Slowly Nell passes her the sampler. Her mouth, as she does so, seems to open of its own accord.

"Beware," she says. "For a bee, when provoked, do sometimes leave its sting behind."

The words are out before she has time to consider them. Later -- weeks later -- she will remember and regret such boldness, but for now she simply wipes her hands on her apron, turns on her heel, and marches away.

The minister's voice follows her into the hall, the menace of it ringing in her ears as she lets herself out of the house.

"I mislike thee, child. I mislike thee heartily. Mark well what ye do, for the Lord is watching -- and so am I."

Miserable old ranter. Sour-faced bogger. Hope the piskies pay a visit. Hope they come by night, slip-sliding down the chimney to curdle the milk and dance widdershins round your table. Hope they pull out every one of that Grace girl's eyelashes while she sleeps. Hope they piss on her sampler....

Sam is waiting for her at the gate.

"She be swooning for me!" he declares, his face shining. "She be wanting me like nothing on earth, don't you think so?"

And Nell pushes him with such unexpected force that he goes sprawling against the gate's iron bars.
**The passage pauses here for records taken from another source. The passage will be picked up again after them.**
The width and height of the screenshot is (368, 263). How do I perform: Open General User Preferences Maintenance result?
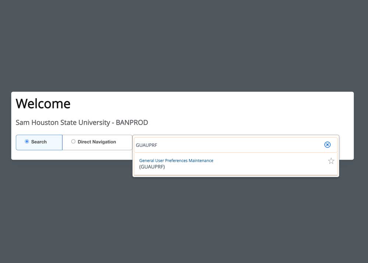(x=176, y=161)
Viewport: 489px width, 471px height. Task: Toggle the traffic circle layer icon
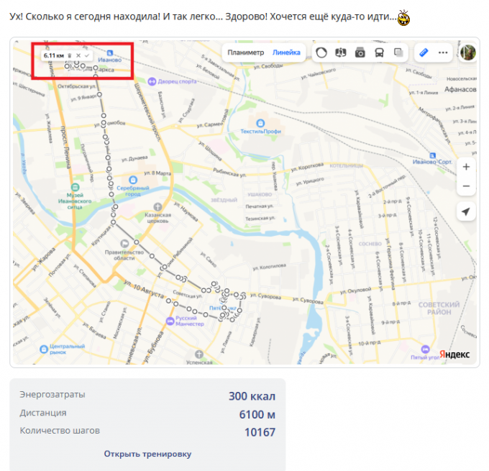(321, 52)
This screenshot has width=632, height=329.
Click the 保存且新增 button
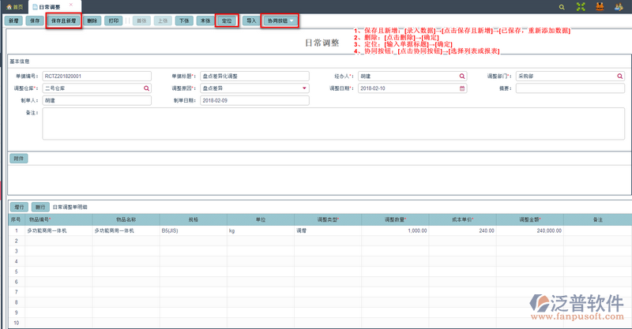(x=64, y=21)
"You're a bogging fool, Sam Towser!" she shrieks. "An' you'll keep well away from that hoity maid, if you've any sense at all in that head of yours."

Sam looks at her in total surprise. Her face is all screwed up and dark with rage. She will never be a dainty thing. Not like Grace. His Grace.

"You're just a chit of a girl, you are," he says. "An impudent chit of a girl. Best you get along home to your granny. Go on. Afore the minister hears more of your shrewish tongue or the piskies do stuff petals in your mouth to sweeten it."

Nell needs no more telling. She is already running.

And hussssh goes the whispering and the rustling through the hedgerows as she passes. Trouble stirring...trouble a-coming...oooo yessssssss.